In less than half the time it took to go up, she reached the shack. Wanting to be prepared for anything, she took a few moments to use Rio’s gas cans in the brush to refuel the scooter and then hide it beneath the tarp. The skies were darkening into dusk.
As she was gratefully building their first small fire in the hearth, Rio awoke. She turned to him and smiled.
“Buttercup,” he said. “Come here. Please.”
Moving to his side, she crouched beside the bed.
He raised a hand to smooth her hair. “Thank you. For everything. For getting me here—it was a good decision. You didn’t have to do that. I’m nothing to you.”
She opened her mouth to protest, then decided to change her answer. “You saved my life a few times. I’m just repaying the favor.” And he was something to her. She just wasn’t sure yet what that something was.
“Yeah, well, I was getting paid for that.”
“You can pay me.” She laid her index finger beside her mouth. “The price is ... one million dollars.”
He cracked a small smile. His eyes moved to the fireplace. “The heat feels good.” After a minute he closed his eyes. “I’m so tired. And I gotta pee.”
“Can you make it outside the door? I’ll help you.”
“Yeah.” With effort he sat up, groaned, and rested a moment.
Becca helped by swinging his legs over the side of the bed until his feet were flat on the floor. She slipped his tennis shoes on his feet and helped him up.
He swayed, shuffled to the door, and she unlatched it.
Outside, she wedged herself under his arm and waited while he did his business. Back inside, he fell onto the bed and didn’t move.
“You can’t go to sleep yet,” she told him. “First, more food, and then another pill.”
Sorting through the now ice-filled cooler, she pulled out an orange, two enchiladas, and more water. While she peeled the orange, she set the two foil-wrapped enchiladas close to the fire.
Within an hour they’d eaten, he’d taken his pill, and had fallen into a deep, peaceful slumber. Becca was glad, because she knew his fit, healthy body was healing itself.
Turning off the lantern, Becca unearthed the package of ground coffee and poured a healthy measure into a battered percolator coffee pot she found beside the hearth. She filled it with water and set it into the coals. When it was ready, she raised a chipped cup to her mouth and sighed in pleasure. Rich aroma wafted to her nostrils and she inhaled deeply. How she loved coffee!
Nursing the hot drink, she watched the firelight play over Rio’s face. He was truly handsome, with his sun-god good looks and strong body. Her heart squeezed.
Over these past days of danger and uncertainty, she didn’t know what she would have done without him. Probably she’d have been killed. Whether he was being paid or not, she owed him her life. There was no doubt in her mind that he’d gone over and above any professional obligation.
All at once she realized that she didn’t want her time with him to end. She didn’t want him to move onto his next post. In some capacity, she wanted him in her life. She wanted him.
Their explosive attraction would never be lasting. She knew that. Like a winter bonfire, flaming brightly and then dying with the cooling advent of spring, it would expire.

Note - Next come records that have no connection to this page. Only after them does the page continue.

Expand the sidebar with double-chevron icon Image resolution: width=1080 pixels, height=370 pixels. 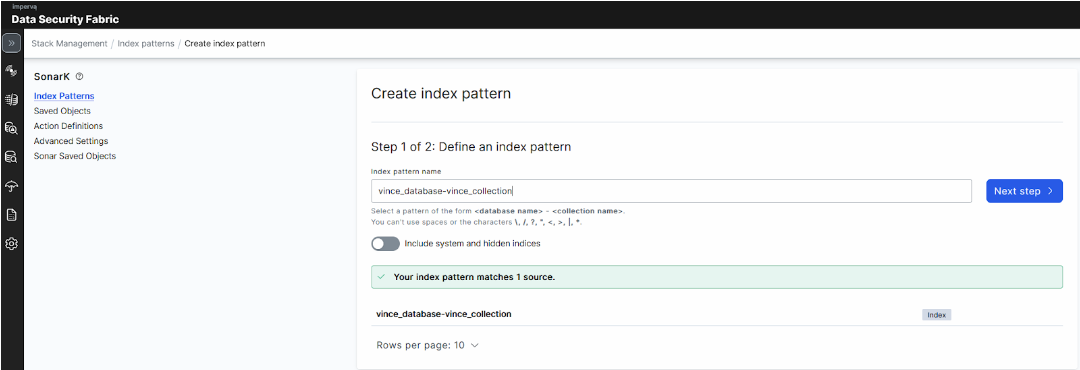pyautogui.click(x=12, y=43)
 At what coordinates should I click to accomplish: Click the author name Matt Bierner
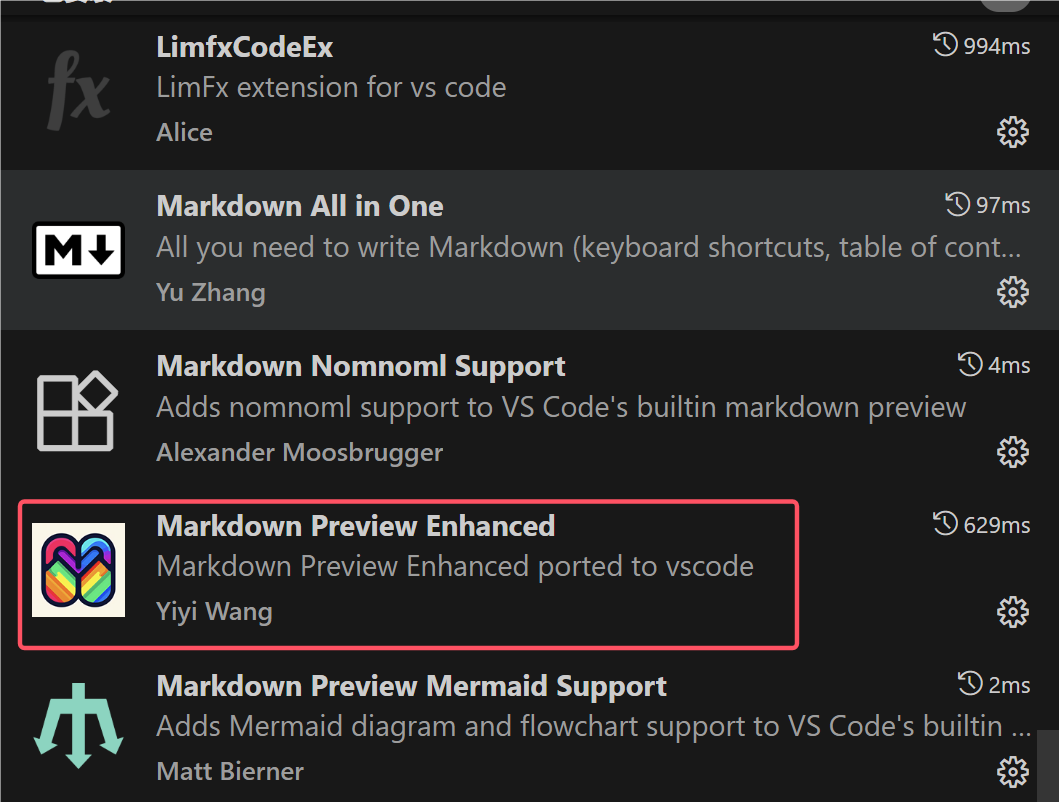pyautogui.click(x=229, y=771)
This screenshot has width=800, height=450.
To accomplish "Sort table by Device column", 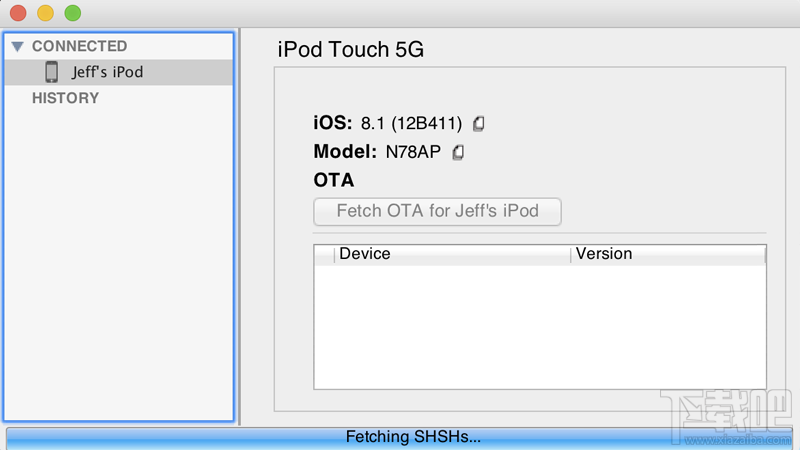I will click(x=452, y=254).
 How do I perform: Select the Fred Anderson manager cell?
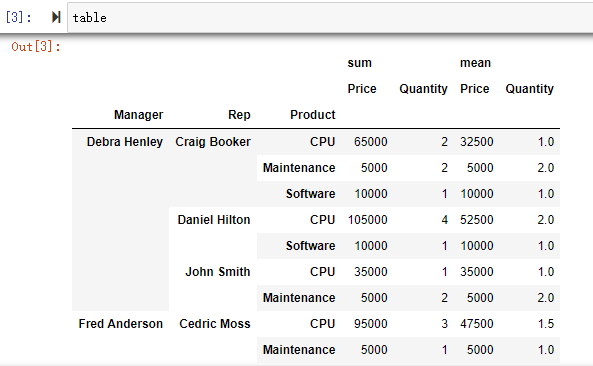[x=121, y=324]
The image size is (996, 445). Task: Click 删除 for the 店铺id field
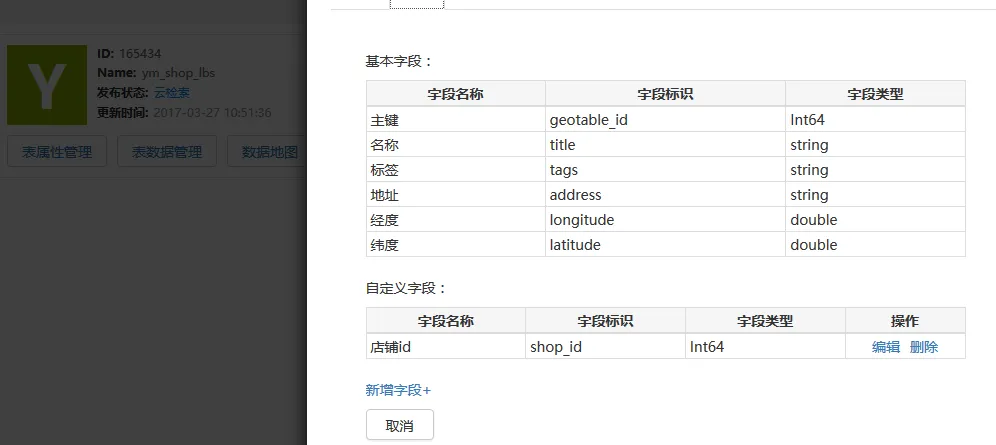pos(924,347)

She knew their relationship, such as it was, had been born of a woman in need and of a man doing a job, nothing more.
Two people had been thrown together into harrowing circumstances and turned to one another for comfort. Their coupling was transitory, temporary, fleeting.
Still, watching the play of light on his features, she drew in deep breaths. Whatever time they might have together, she would make the most of it. She wanted to help him get better, to enjoy his company, to make love again.
On that thought, Becca felt a familiar warmth creep into her lower extremities ... and she felt a soft smile steal over her face. Oh, she wanted him better again. Soon.